Такое, знаете ли, маньячное «ХО-ХО-ХО» с оттенками низкобюджетного Санта-Клауса.
Как они орали.
Удивляюсь, что не примчались соседи.
Забились в кухне у жены в угол.
Успокаивали часа два.
Жена неделю не разговаривала и до сих пор вспоминает.
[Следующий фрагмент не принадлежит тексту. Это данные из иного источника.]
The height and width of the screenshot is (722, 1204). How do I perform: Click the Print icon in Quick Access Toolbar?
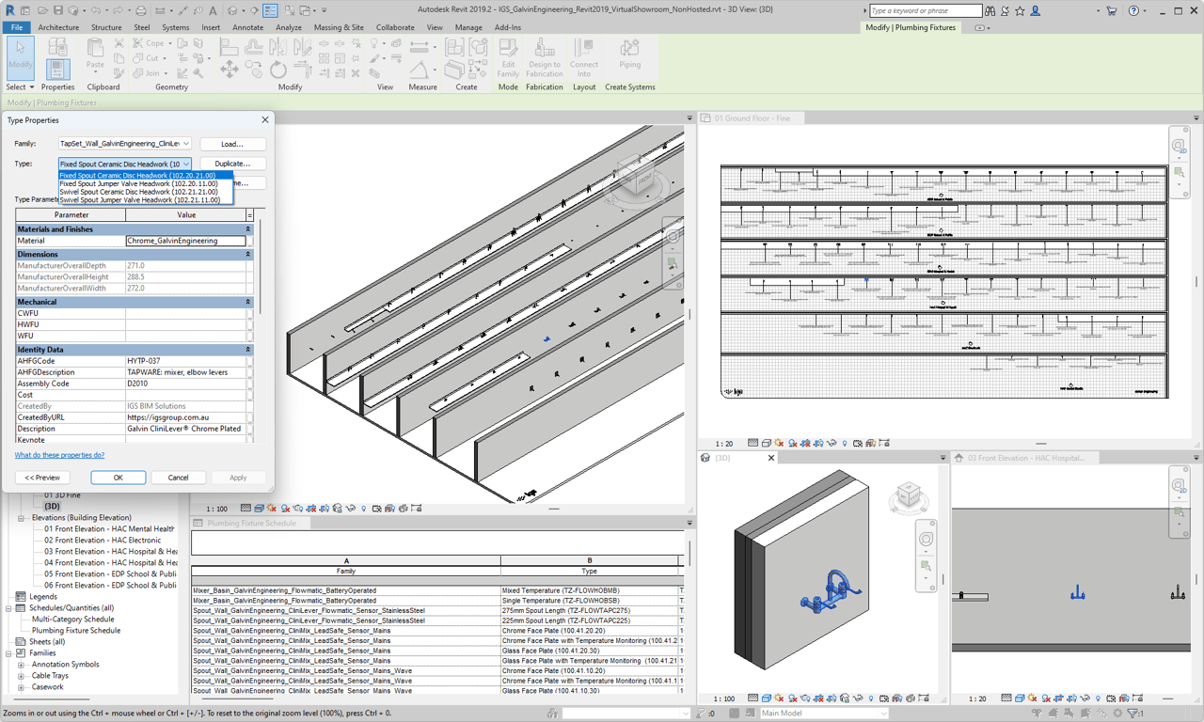pos(140,11)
А я ведь просто не хотел испугать.
Искушение Л
(сон в летнюю ночь)
Он умирал,
повторил Старик.
Мы встретились в загородном клубе «Весна», где тенистые аллеи скрывали загорелых древних мальчиков и девочек в белых шортах и таких же рубашках-поло. ЗОЖ, массаж, йога три столпа зелёной и бодрой зрелости, мозолившие глаза на главной странице сайта клуба. Зрелость и точка. Термин «старость» табуировался начисто.
Дорого.
Но, для себя ведь, любимого
За меня заплатило издание. Изданию умереть как понадобилась моя умеренно-ироничная статья про постаревших и разбогатевших хипстеров, отчаянно цепляющихся за лохмотья прошедшей молодости.
Я сидел за столиком клубного кафе третий час и понимал, что чужие деньги потрачены зря. Не выйдет статьи. Я просто слушал Старика.
Ему было, наверное, под семьдесят. Ботокс, ослепительные имплантаты во рту, упражнения и загар делали его шестидесятилетним, но, казалось, что шамкает печальная мумия. Наверное, неверная полутьма кафе играла шутки. Полу-тьма (полу-свет?) от листвы каштанов, в которой бодрые молодящиеся существа пили фрэши и минералку.